Pixel coordinate grounding data
#####

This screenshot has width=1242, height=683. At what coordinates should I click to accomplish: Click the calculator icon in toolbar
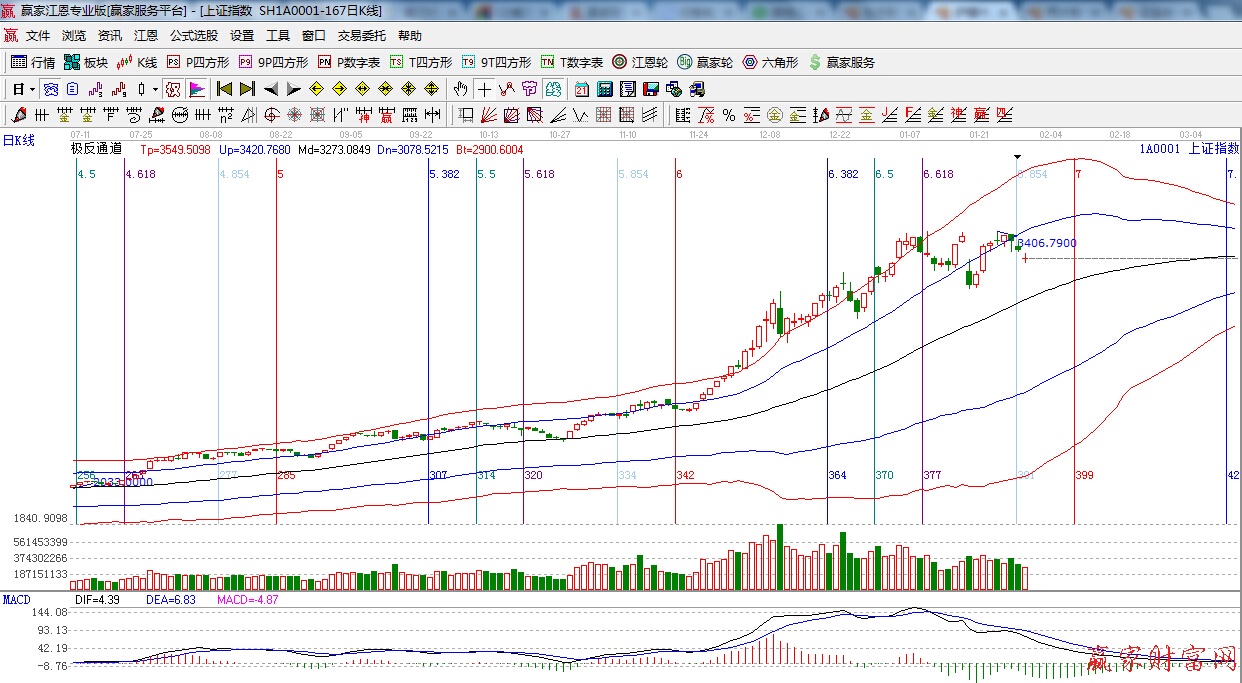click(x=604, y=89)
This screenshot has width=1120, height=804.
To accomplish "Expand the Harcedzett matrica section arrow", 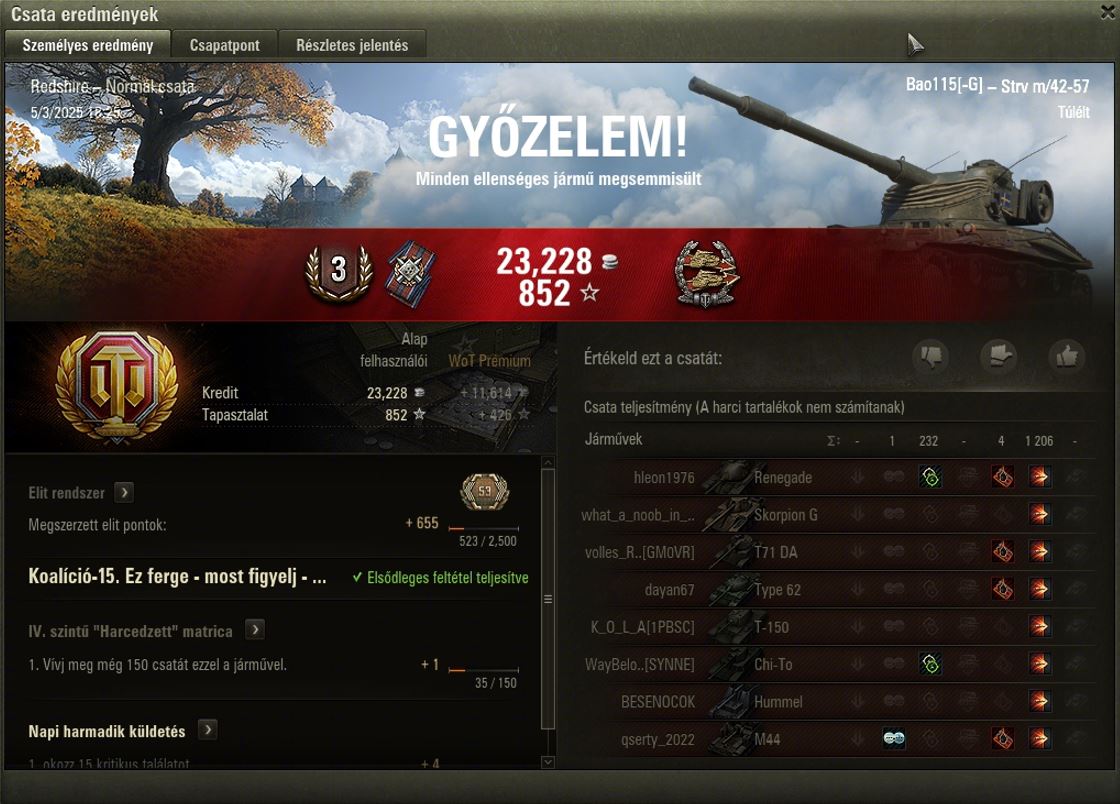I will pyautogui.click(x=255, y=630).
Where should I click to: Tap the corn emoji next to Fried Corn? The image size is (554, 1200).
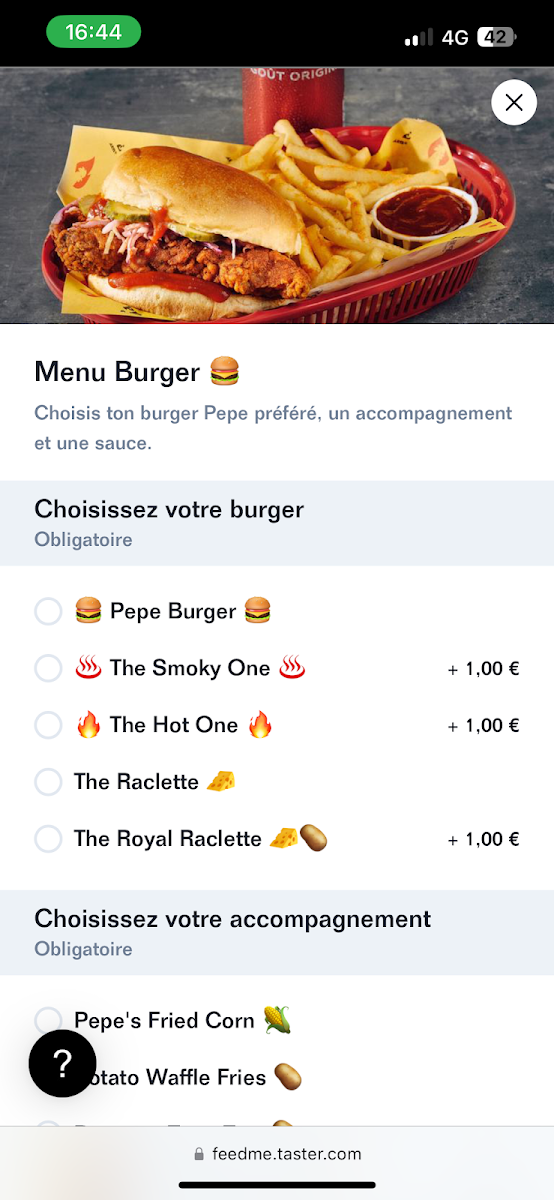pos(277,1020)
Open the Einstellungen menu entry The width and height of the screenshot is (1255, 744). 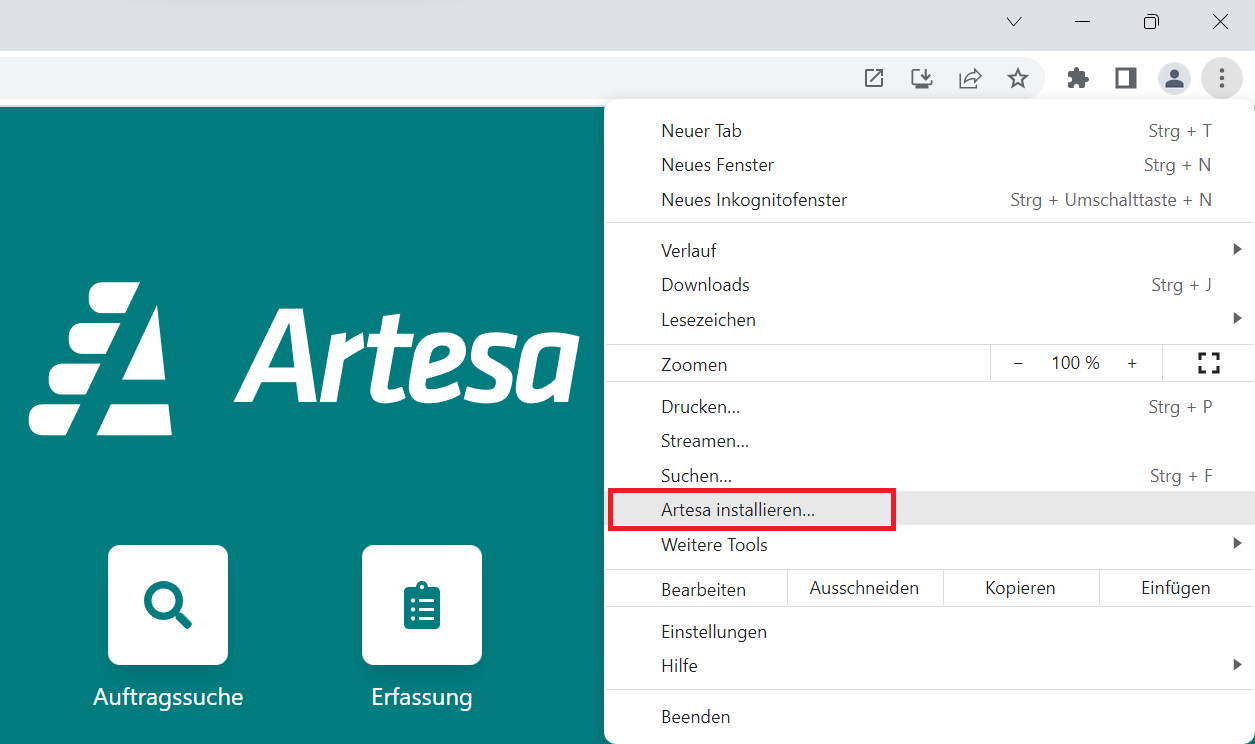point(714,631)
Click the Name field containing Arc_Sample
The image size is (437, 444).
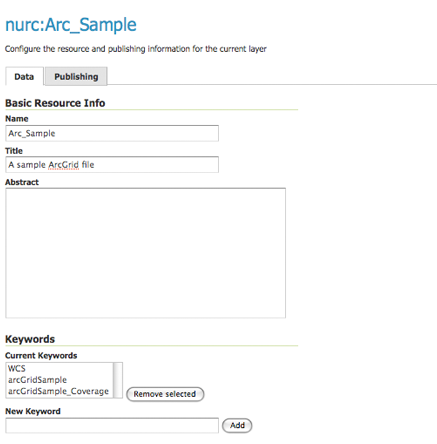(112, 133)
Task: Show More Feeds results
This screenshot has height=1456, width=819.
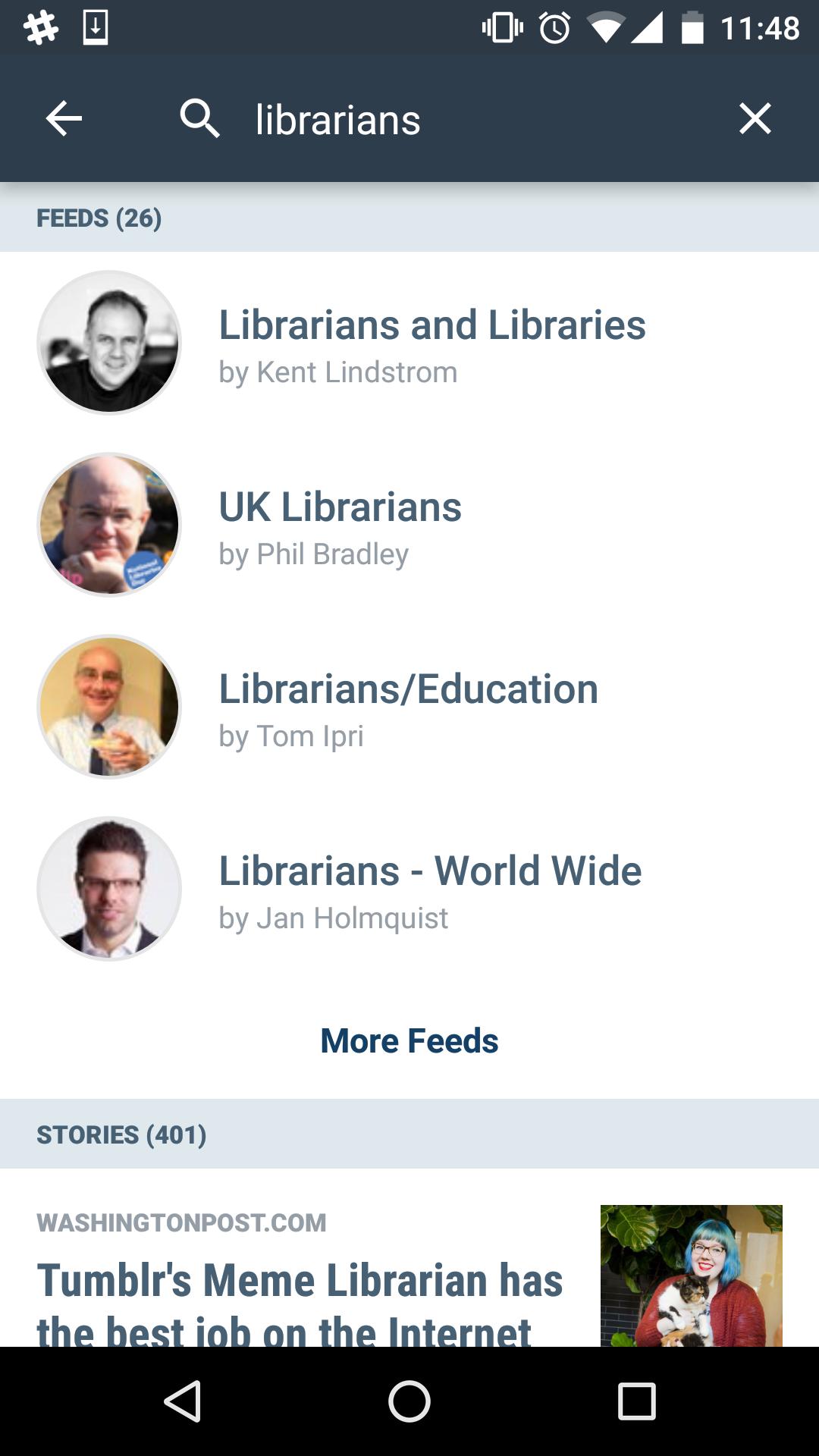Action: (410, 1040)
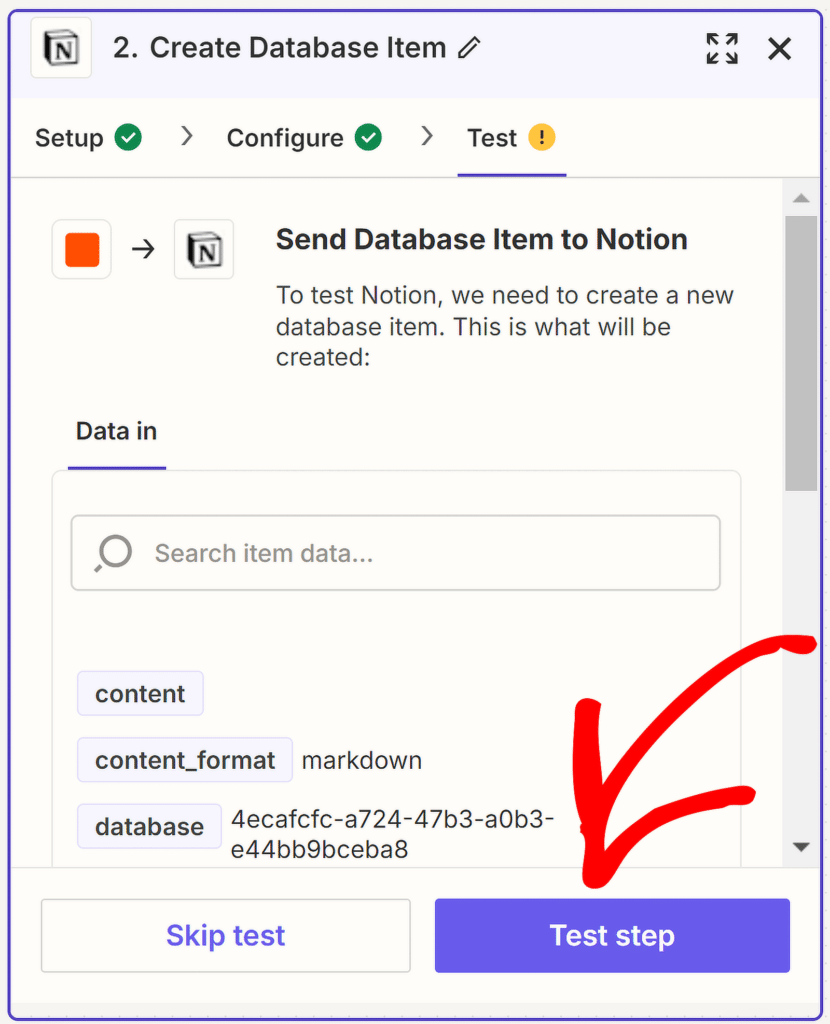Viewport: 830px width, 1024px height.
Task: Click the content_format field label
Action: (185, 760)
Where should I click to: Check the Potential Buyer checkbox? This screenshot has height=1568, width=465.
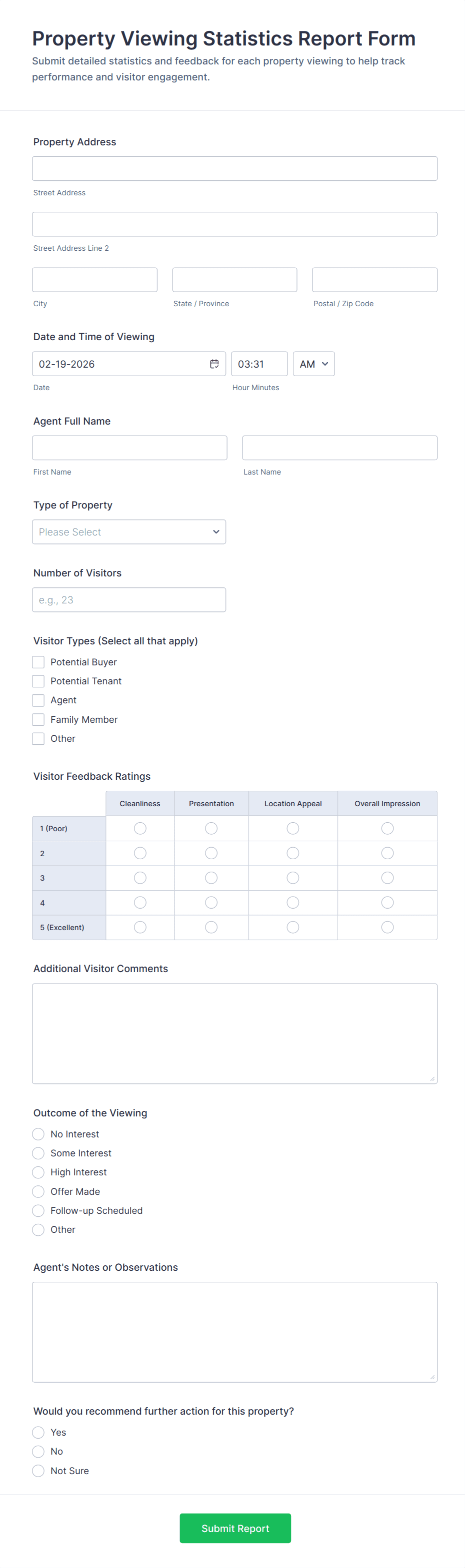tap(38, 662)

#####

Give back only the lines from the one that carries "Task: Show More Feeds results" through the final line above, both included. Drop all pictures.

Task: Show More Feeds results
This screenshot has height=1456, width=819.
Action: (410, 1040)
Viewport: 830px width, 1024px height.
Task: Click the content_format field label
Action: (185, 760)
Where should I click to: Check the Potential Buyer checkbox? This screenshot has height=1568, width=465.
tap(38, 662)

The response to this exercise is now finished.